Just got myself off the floor after seeing JamesM's solution to the problem and had to respond.

I've not laughed so much since Granny got her tits caught in the mangle!


----------



## JamesM (5 Apr 2009)




----------



## TLH (5 Apr 2009)

You only burn one at once yes? Disconnect the other one mate. Sounds like the OS is getting confused to me, possibly it's been a while since it was installed. 

It could also be a hardware glitch, I know my computer will not install from one of my two dvd roms unless I unplug the other.
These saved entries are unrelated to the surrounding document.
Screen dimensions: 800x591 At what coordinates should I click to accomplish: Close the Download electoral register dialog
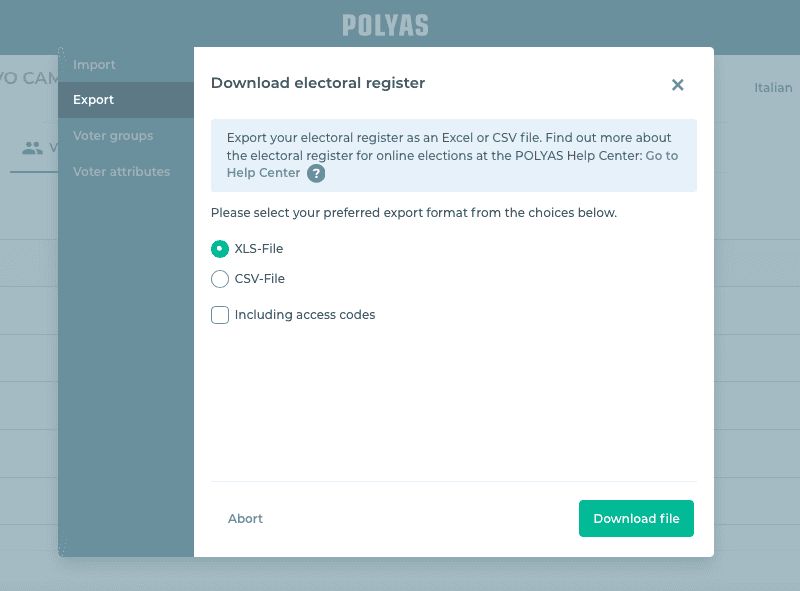677,85
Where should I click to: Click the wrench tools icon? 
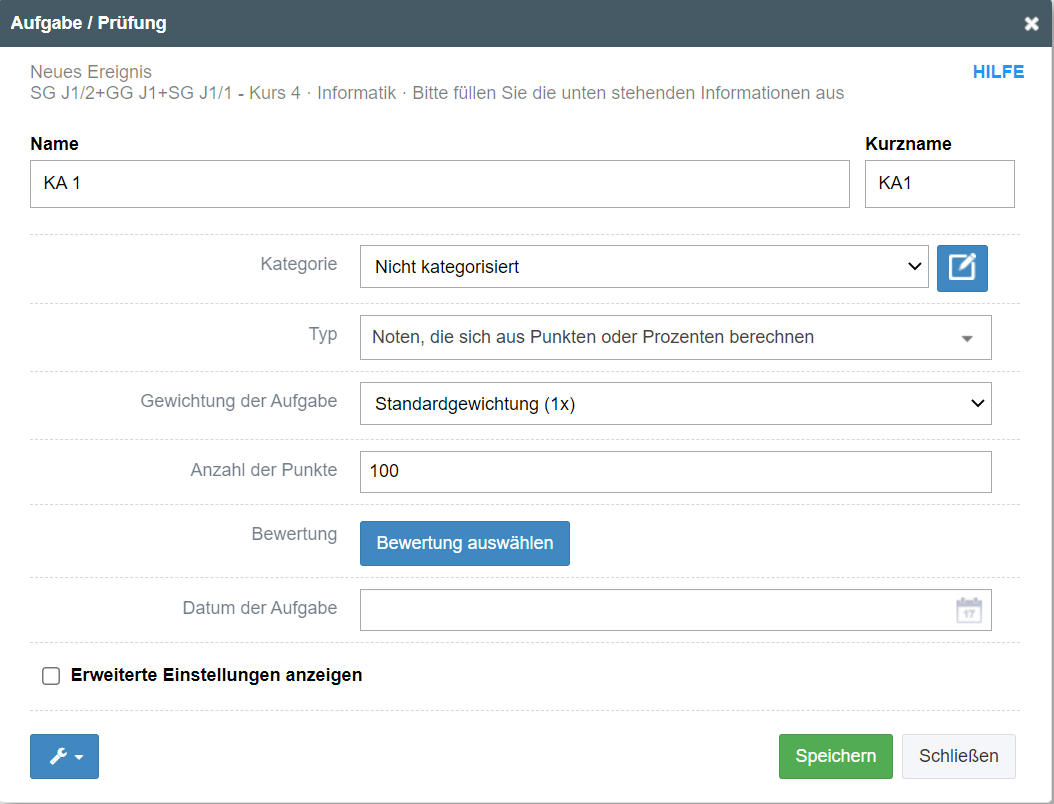click(58, 757)
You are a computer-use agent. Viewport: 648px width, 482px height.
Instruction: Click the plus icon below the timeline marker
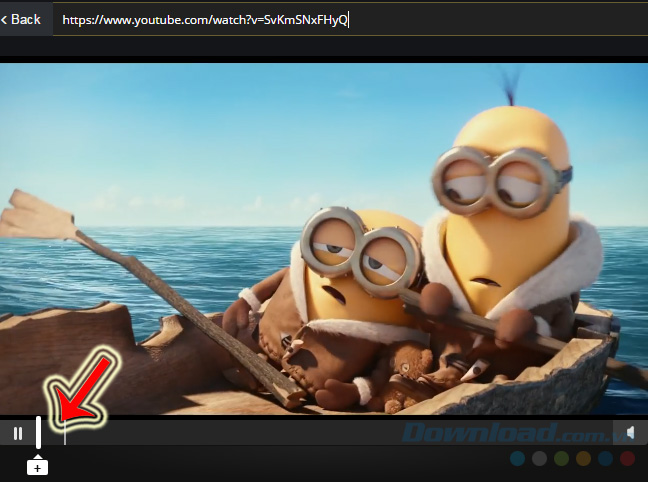click(x=37, y=467)
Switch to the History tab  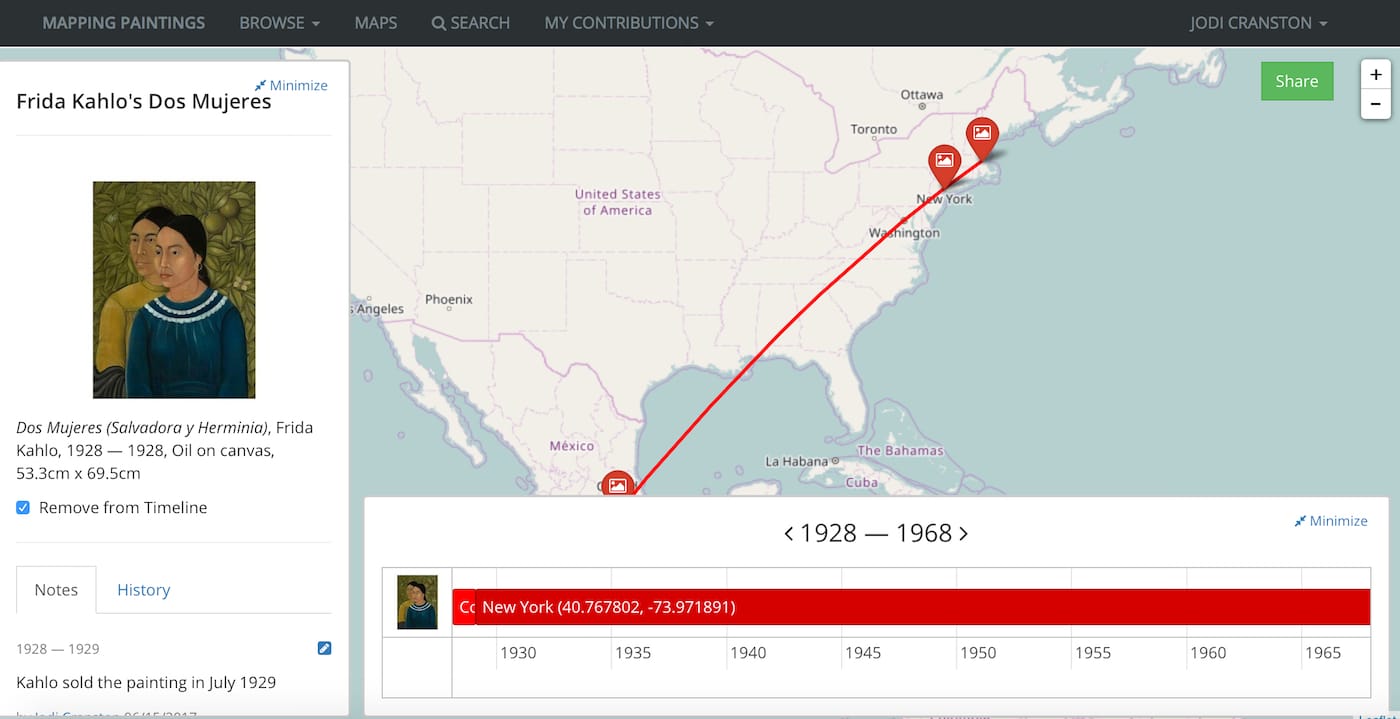pos(143,590)
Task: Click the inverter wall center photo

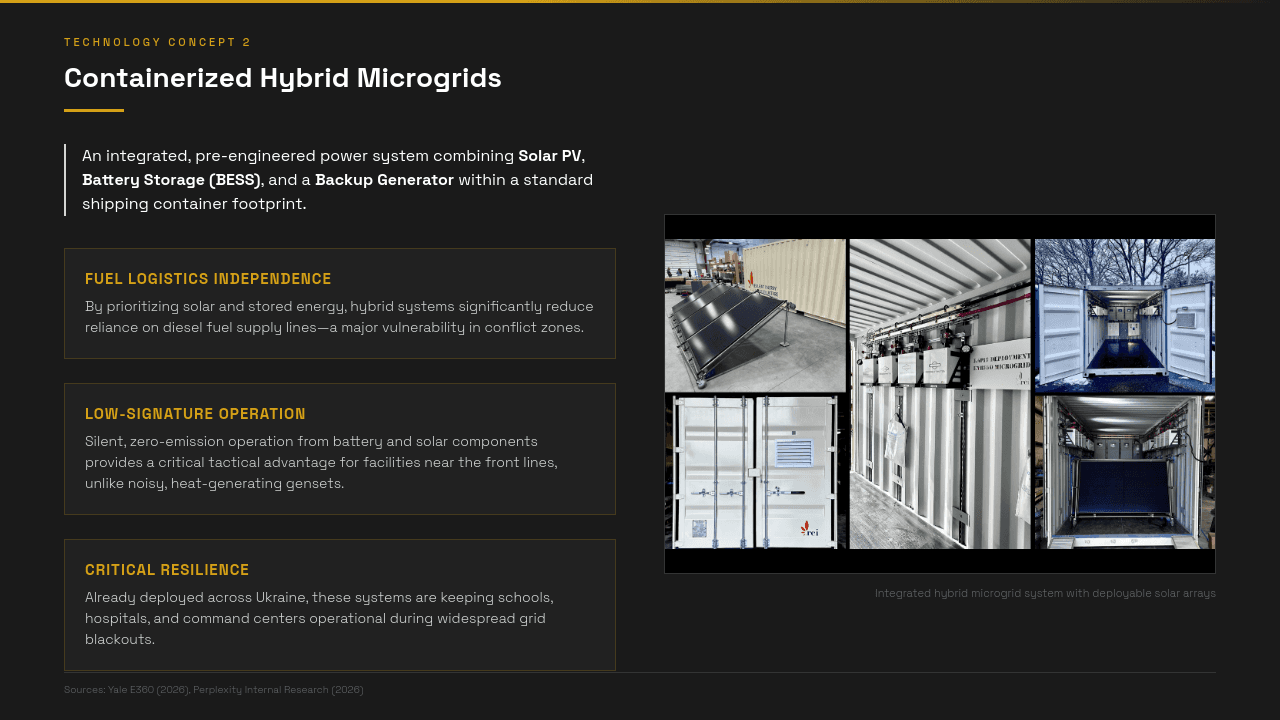Action: 938,393
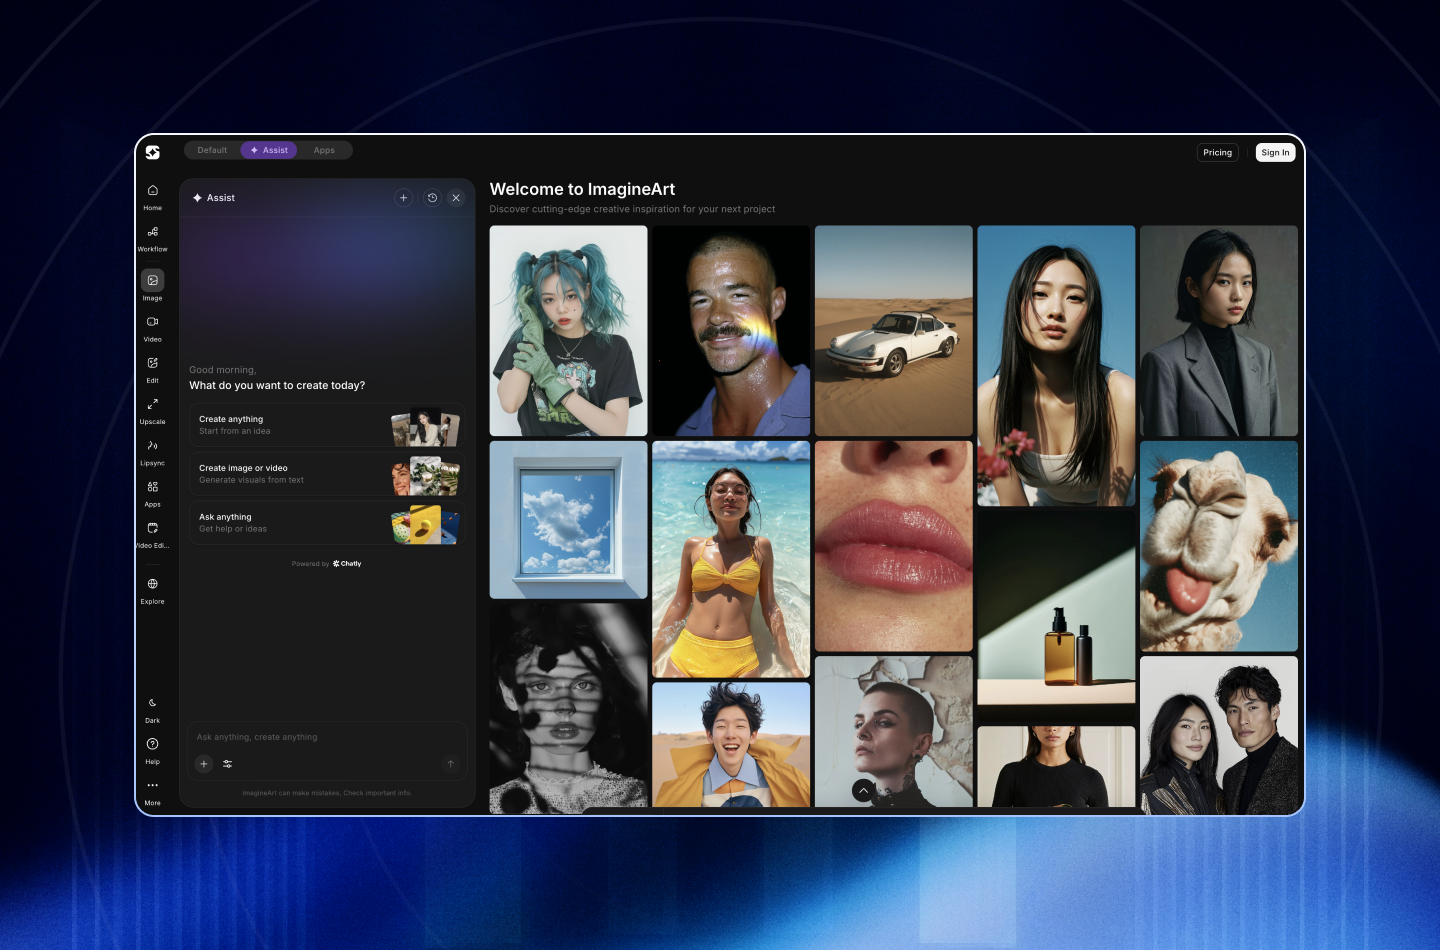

It may be a fault with the northbridge or the driver for it.


----------



## altaaffe (5 Apr 2009)

Had the same as well, went with sepaparate CD & DVD drive in the end and solved it but 2 x DVD was a no-go for me and didn't spend the time to find out why.  I've now only got single DVD with everything being much faster though.


----------



## GreenNeedle (6 Apr 2009)

I did have a DVD writer as master which came with the machine and then a DVD Rom which I bought at the same time as slave and they worked fine for years.

Then a few weeks a go the writer was failing at 57% every time so I bought a new writer.  When I took the old one apart found a 2Gb SD card in it and so I put the writer back in and it worked fine.  I therefore decided to put the other writer back instead of the ROM.

Then like I said above last week I 'backed up' a DVD from an ISO image on my hard drive and it worked fine.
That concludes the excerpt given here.